The Czech warning comes as its domestic arms producer Czechoslovak Group, the largest ammunition supplier in central Europe, warned that rising prices and poor quality meant that half the shells it had received could not be sent to Ukraine’s battlefields as quickly as planned.

Michal Strnad, owner and chair of CSG, told the Financial Times that about 50 per cent of the parts acquired by his company on behalf of the Czech government in places such as Africa and Asia were not good enough to be sent to Ukraine without further work. For some shells, CSG is being forced to add missing components from its own production.

“Every week the price is going up and there are big issues with the components,” Strnad said during an interview in his company’s Prague offices. “It’s not an easy job.”

However, he stressed that the Czech initiative remained “on track” and that CSG was committed to delivering its assigned part of the supplies.

The war in Ukraine has helped to send prices soaring for the limited number of shells that could be purchased outside of Nato states at a time when there is no spare ammunition or production capacity in Europe.

“The production capacity is out there. But it is not in Europe,” Kopečný said. “There are single-digit millions of rounds of ammunition that we are competing [with Russia] for . . . The only thing we need for that is corresponding finances.”

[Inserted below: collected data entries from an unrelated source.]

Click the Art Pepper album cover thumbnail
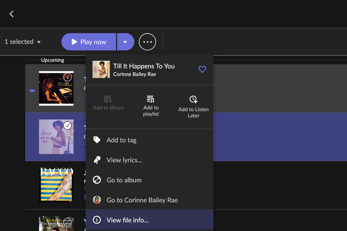The height and width of the screenshot is (231, 347). [x=56, y=223]
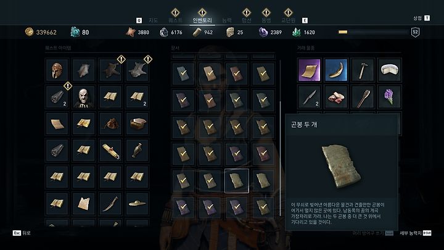This screenshot has height=250, width=444.
Task: Click the document list vertical scrollbar
Action: pyautogui.click(x=280, y=138)
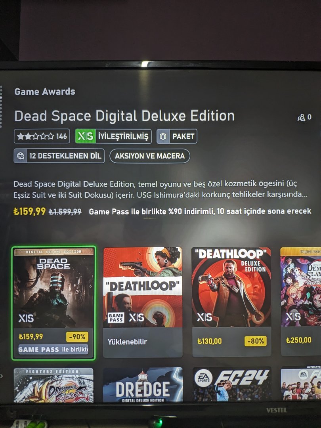Viewport: 321px width, 428px height.
Task: Select the FC 24 Ultimate Edition tile
Action: click(x=301, y=383)
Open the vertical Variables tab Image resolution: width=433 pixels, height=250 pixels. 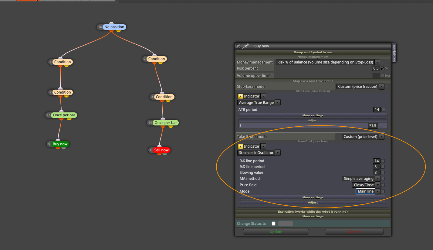click(394, 53)
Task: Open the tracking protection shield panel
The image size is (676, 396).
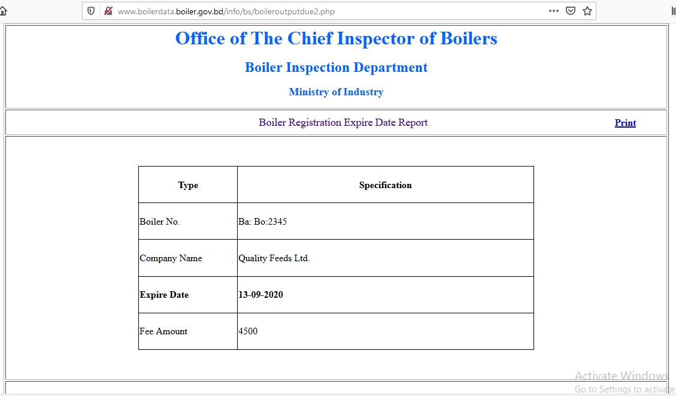Action: tap(90, 10)
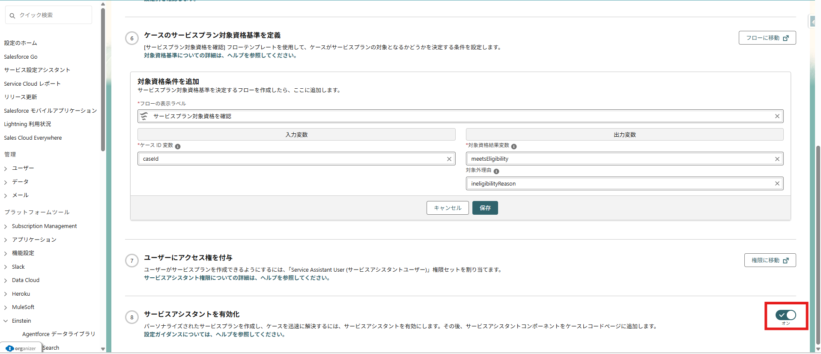Clear the ineligibilityReason field X icon

(x=777, y=184)

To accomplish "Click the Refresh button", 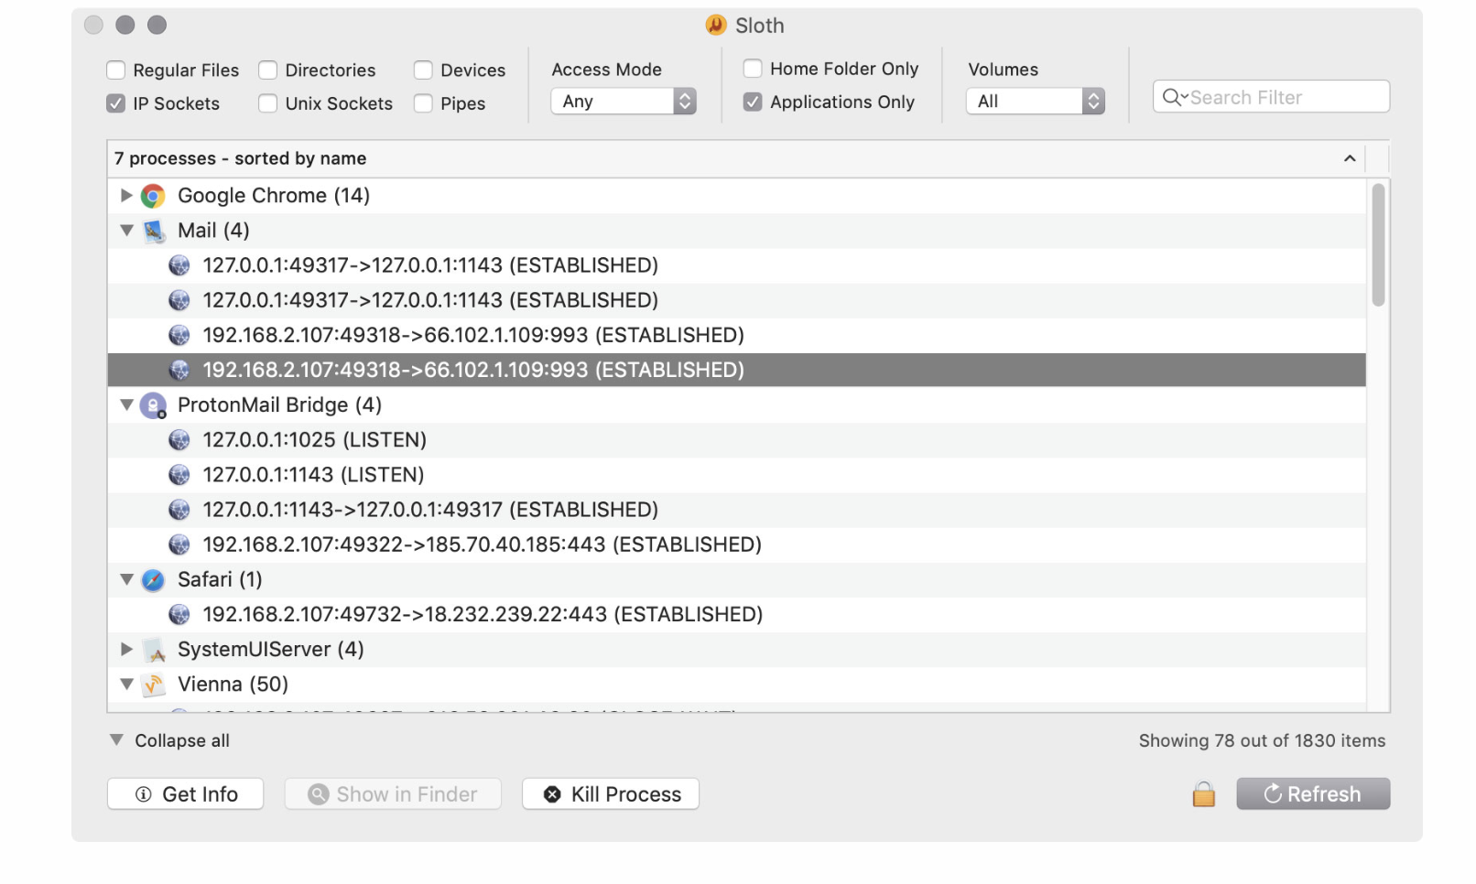I will pos(1312,794).
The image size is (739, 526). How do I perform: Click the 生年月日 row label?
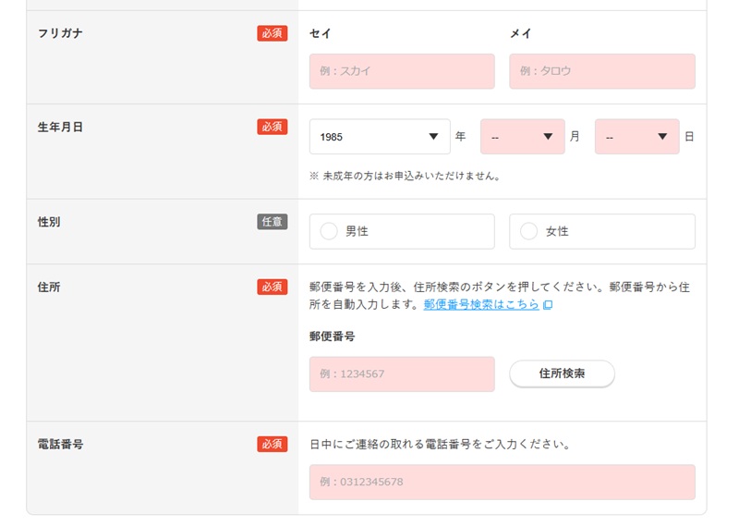[60, 127]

Strnad said that the order books of European ammunition makers were full for up to the next eight years, depending on the type of parts, even as “all of us are increasing the capacities”.

Even in the unlikely scenario of Ukraine’s war finishing right now, he said, “there will be huge work in front of us to replenish the strategic stocks of Nato countries”.

EU leaders from the Netherlands, Denmark, Latvia and Poland, along with Ukrainian Prime Minister Denys Shmyhal, attended a dinner in Prague hosted by Czech Prime Minister Petr Fiala on Tuesday to discuss Ukraine’s weapons shortfall, which is crippling its efforts to fight Russia.

Fiala said that 15 EU and Nato countries had so far contributed €1.6bn to the Czech initiative, which was announced in February and aims to provide 1.5mn artillery shells to Ukraine. A first batch of tens of thousands of 155mm calibre shells would be delivered next month to Ukraine, Fiala said. 

The Czech government has asked CSG and other smaller Czech defence companies to act as intermediaries and source the shells from countries outside the EU.

Strnad said he was in separate discussions with authorities in Kyiv to start building facilities in Ukraine that could make CSG the first EU defence company to produce large-calibre shells in Ukraine.

As part of the plans, CSG would build a factory in Ukraine, a truck assembly line and a maintenance facility to handle weapons delivered to Kyiv. CSG would spend “a few hundred million euros” to launch its three Ukrainian manufacturing projects and was hoping to reach an agreement with Kyiv this year.

Ukraine has been struggling to contain Russia on the battlefield largely because of a shortfall of soldiers and ammunition. Strnad said he had warned policymakers two years ago that access to artillery shells could define the outcome of the war, but to little avail.

“They didn’t think that there could be some war where artillery would play the major role. Everybody thought about drones, artificial intelligence and new trends,” he said. 

Shmyhal underlined on Tuesday the need not only for fresh artillery ammunition to reach Ukraine’s front lines as soon as possible, but also for Nato allies to respond to Kyiv’s request for seven additional Patriot air defence systems and more fighter jets.